ENTRIES SHOWN |
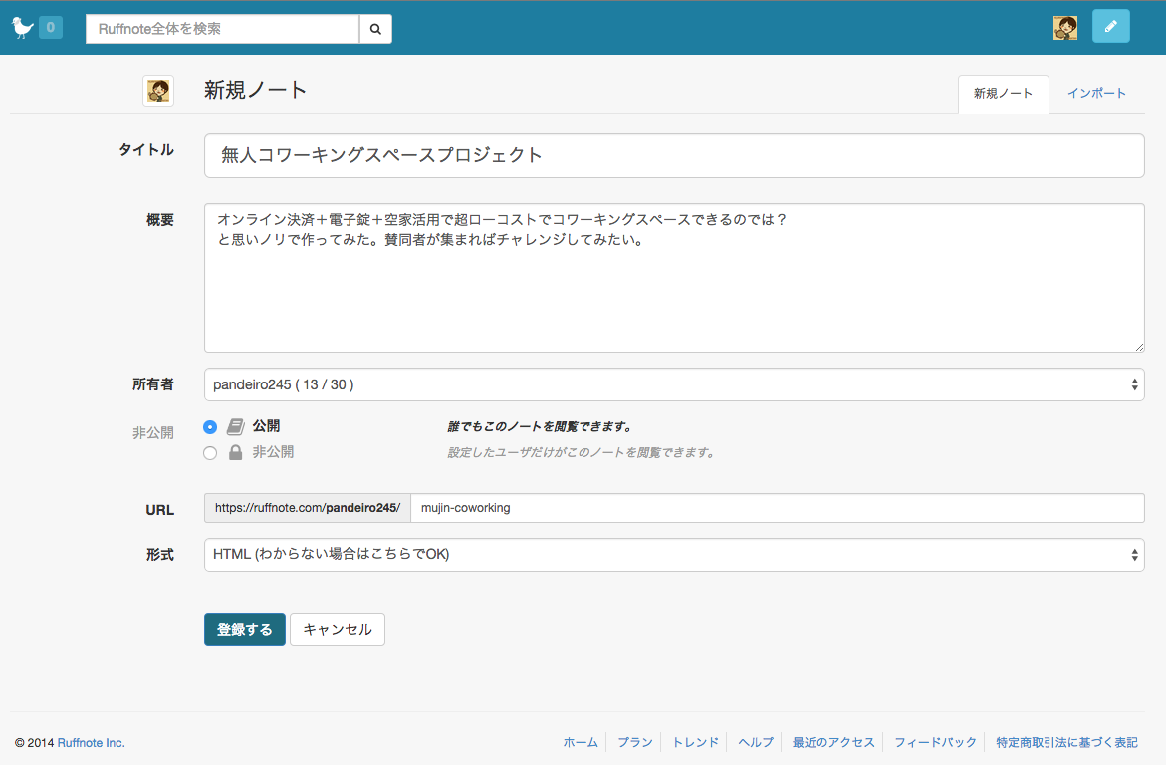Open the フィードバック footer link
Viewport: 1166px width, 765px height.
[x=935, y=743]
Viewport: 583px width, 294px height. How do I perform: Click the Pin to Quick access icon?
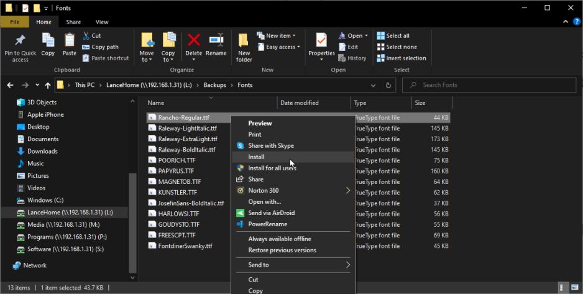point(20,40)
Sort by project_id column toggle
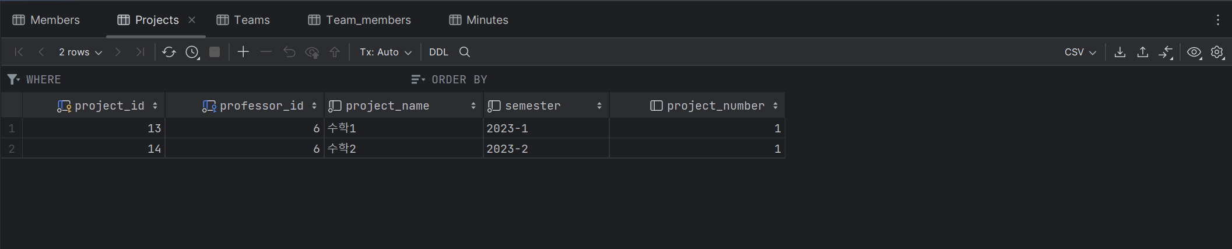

EXERCISE PROMPT |
The reply should consist only of the lines running from the one with "Viewport: 583px width, 294px" through the end of the material, both included, copied exactly; please omit pictures.

RESPONSE |
Viewport: 583px width, 294px height. How do I perform: Click the Pin to Quick access icon?
point(20,40)
Sort by project_id column toggle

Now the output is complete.